_Task to carry out_
Reproduce the records verbatim, beginning at the first line and continuing through the line containing "center [152, 452].", with both ends included.

[[ Exercise inputs open ]]

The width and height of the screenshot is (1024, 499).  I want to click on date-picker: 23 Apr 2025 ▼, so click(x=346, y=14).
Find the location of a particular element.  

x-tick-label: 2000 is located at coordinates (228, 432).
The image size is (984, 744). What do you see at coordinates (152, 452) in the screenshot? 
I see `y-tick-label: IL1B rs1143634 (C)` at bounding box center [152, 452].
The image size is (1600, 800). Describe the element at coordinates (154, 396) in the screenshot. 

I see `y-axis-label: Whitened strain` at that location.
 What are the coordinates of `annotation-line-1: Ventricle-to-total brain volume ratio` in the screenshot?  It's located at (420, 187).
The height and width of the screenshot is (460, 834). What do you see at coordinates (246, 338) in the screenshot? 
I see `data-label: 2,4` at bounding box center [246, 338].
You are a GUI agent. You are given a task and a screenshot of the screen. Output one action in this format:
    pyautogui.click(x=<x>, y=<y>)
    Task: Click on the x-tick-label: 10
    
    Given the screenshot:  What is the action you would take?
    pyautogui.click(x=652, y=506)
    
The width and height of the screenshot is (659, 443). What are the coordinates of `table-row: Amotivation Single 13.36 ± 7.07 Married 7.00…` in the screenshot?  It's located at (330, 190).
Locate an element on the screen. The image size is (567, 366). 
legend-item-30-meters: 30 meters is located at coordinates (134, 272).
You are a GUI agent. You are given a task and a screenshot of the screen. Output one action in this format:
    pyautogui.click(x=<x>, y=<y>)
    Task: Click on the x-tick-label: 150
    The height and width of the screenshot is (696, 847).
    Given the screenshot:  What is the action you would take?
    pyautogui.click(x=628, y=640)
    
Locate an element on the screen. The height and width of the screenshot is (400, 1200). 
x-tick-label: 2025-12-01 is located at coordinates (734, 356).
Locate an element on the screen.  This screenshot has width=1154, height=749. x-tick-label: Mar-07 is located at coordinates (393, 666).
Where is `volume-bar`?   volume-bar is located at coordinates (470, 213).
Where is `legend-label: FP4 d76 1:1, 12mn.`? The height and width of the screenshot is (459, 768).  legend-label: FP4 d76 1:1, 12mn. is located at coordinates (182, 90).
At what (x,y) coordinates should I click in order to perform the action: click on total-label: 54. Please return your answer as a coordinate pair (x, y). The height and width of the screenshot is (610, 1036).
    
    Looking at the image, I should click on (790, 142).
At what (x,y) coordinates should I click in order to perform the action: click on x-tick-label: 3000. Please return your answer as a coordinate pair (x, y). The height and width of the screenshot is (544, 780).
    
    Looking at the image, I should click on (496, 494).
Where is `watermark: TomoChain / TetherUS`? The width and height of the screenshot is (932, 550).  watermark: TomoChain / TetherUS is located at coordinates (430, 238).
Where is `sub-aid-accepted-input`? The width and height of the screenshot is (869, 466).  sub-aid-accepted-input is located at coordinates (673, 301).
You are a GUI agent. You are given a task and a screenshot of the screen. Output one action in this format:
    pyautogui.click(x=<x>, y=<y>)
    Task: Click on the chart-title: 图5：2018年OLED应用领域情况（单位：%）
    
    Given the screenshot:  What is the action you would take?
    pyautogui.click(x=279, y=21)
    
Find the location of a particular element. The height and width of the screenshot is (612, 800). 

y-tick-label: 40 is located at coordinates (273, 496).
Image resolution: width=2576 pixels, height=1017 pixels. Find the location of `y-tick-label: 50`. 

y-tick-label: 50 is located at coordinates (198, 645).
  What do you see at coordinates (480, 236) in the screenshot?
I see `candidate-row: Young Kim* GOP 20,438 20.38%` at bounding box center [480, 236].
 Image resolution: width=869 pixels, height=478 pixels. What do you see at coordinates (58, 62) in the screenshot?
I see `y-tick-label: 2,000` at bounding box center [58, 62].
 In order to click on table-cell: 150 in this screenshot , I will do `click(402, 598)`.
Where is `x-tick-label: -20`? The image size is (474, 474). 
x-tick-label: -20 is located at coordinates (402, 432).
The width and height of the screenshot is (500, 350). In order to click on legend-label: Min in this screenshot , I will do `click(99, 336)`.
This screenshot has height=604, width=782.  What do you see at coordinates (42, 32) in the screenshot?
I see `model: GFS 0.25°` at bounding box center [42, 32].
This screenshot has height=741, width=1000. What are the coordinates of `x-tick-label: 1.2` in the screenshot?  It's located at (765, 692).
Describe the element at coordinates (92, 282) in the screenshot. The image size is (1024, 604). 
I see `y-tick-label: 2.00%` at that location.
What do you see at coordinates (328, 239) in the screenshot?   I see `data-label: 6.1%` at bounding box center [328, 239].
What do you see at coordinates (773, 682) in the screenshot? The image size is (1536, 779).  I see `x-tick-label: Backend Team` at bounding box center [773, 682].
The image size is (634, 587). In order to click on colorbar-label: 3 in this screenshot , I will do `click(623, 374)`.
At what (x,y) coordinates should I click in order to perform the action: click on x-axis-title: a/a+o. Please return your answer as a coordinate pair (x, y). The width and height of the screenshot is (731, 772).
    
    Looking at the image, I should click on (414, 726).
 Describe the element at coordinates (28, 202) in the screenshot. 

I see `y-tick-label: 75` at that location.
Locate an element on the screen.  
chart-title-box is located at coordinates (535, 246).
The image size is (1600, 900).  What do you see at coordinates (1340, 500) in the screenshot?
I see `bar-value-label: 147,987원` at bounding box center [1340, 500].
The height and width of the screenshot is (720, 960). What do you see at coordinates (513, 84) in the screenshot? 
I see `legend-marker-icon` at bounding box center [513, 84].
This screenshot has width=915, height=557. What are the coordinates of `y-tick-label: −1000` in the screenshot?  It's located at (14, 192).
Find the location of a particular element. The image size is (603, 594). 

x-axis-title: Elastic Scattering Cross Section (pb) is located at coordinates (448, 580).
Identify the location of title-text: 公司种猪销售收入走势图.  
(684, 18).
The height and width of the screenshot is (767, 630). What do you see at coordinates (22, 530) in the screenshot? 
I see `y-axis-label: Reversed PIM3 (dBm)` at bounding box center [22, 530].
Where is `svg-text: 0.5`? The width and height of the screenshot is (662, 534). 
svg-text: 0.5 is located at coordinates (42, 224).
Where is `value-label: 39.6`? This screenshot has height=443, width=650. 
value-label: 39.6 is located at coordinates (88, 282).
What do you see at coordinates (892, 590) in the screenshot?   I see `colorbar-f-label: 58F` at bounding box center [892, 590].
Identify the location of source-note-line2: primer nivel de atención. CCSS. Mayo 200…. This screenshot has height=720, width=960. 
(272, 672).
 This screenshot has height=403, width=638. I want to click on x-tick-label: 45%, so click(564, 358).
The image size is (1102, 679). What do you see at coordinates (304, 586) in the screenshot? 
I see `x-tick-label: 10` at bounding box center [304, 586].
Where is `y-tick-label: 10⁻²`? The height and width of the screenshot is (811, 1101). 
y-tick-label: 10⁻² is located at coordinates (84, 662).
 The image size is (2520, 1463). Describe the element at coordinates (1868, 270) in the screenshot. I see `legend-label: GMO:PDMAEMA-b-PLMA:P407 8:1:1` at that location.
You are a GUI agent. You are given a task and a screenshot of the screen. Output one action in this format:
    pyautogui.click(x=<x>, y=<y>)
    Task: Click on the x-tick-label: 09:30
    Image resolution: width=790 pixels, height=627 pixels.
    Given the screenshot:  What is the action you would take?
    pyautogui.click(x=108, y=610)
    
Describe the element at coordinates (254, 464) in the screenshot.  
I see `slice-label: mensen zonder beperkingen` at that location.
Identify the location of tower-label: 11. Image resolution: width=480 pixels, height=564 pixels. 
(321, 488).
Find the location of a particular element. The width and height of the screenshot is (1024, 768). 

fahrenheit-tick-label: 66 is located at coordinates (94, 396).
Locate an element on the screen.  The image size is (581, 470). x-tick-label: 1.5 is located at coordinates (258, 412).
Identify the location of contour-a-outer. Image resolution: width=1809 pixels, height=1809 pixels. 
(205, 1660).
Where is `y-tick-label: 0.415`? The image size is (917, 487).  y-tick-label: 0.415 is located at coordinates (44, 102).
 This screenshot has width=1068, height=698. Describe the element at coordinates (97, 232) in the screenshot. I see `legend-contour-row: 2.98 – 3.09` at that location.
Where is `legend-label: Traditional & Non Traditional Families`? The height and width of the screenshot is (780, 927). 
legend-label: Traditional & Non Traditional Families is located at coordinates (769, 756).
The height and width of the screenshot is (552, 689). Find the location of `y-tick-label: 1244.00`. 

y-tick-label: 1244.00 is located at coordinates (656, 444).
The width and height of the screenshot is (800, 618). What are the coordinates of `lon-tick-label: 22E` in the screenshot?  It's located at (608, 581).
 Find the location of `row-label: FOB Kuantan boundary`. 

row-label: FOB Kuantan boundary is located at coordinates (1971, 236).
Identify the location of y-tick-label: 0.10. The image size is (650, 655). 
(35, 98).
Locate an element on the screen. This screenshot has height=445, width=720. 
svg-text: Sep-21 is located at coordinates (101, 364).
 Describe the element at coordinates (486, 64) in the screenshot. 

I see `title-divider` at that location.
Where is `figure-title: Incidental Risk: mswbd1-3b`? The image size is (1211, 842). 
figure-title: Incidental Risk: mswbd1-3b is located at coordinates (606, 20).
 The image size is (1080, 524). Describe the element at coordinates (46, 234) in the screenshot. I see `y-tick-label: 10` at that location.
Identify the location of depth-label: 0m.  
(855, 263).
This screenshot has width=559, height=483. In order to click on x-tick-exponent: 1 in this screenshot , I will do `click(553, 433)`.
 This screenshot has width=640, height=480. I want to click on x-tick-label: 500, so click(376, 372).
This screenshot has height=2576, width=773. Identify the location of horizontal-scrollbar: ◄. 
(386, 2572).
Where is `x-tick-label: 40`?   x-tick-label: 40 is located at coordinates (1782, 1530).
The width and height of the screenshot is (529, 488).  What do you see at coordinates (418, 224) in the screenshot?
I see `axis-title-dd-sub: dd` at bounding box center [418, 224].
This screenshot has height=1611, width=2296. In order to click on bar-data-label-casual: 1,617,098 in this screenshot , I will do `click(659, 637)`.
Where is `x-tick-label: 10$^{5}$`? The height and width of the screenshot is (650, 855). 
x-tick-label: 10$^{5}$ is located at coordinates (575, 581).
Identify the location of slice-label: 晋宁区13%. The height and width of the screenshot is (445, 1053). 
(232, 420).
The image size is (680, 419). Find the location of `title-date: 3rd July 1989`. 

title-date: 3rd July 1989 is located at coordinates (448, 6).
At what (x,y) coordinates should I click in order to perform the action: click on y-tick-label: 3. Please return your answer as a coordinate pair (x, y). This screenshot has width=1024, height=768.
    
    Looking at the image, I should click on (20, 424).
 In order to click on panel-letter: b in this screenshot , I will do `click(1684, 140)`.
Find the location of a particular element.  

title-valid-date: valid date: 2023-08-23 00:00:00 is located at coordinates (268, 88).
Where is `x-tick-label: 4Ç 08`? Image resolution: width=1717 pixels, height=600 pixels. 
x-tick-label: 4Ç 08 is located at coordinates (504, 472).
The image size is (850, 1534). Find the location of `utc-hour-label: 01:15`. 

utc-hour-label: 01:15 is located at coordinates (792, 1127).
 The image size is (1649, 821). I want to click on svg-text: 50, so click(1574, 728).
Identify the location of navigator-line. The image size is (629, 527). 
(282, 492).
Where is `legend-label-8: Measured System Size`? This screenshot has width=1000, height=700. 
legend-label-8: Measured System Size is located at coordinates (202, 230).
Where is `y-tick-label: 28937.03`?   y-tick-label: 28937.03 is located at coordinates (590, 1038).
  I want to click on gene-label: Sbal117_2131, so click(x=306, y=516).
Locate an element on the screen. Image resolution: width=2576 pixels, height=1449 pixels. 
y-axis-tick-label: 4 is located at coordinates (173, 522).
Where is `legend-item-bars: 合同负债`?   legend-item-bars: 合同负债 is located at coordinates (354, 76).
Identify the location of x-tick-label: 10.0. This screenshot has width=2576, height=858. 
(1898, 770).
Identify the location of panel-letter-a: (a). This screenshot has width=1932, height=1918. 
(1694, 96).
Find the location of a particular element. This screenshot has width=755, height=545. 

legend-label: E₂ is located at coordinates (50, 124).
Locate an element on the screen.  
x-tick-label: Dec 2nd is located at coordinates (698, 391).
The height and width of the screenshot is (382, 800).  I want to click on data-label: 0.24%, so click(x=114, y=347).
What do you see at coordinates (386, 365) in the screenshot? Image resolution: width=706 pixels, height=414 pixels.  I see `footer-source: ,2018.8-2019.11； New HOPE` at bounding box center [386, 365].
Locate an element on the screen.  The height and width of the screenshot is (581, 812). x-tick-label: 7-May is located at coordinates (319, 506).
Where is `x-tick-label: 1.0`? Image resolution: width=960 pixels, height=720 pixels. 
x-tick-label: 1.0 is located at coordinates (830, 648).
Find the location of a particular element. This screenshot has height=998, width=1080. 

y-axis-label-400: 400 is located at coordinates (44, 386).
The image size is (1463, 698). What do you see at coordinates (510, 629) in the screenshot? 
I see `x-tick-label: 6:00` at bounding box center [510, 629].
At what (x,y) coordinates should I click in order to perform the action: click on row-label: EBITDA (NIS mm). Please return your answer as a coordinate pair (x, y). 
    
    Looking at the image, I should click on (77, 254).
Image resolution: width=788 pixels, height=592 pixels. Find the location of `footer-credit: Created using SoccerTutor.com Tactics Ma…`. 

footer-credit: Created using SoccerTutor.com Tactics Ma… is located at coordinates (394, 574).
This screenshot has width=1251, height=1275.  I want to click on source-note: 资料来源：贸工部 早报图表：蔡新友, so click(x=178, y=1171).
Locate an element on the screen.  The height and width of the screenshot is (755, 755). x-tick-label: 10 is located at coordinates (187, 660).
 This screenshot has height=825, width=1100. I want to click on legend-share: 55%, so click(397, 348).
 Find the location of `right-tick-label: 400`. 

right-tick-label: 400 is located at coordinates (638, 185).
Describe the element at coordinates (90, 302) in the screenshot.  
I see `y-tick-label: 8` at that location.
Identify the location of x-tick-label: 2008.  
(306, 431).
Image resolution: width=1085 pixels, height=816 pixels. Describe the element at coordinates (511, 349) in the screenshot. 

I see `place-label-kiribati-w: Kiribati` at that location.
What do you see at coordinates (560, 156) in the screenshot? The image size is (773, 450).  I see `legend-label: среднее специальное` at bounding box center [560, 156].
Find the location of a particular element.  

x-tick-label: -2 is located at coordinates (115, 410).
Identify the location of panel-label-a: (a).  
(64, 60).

[[ Exercise inputs closed ]]

_Answer for this exercise_
The width and height of the screenshot is (1024, 499).  I want to click on date-picker: 23 Apr 2025 ▼, so click(x=346, y=14).
Find the location of a particular element.  

x-tick-label: 2000 is located at coordinates (228, 432).
The image size is (984, 744). What do you see at coordinates (152, 452) in the screenshot? 
I see `y-tick-label: IL1B rs1143634 (C)` at bounding box center [152, 452].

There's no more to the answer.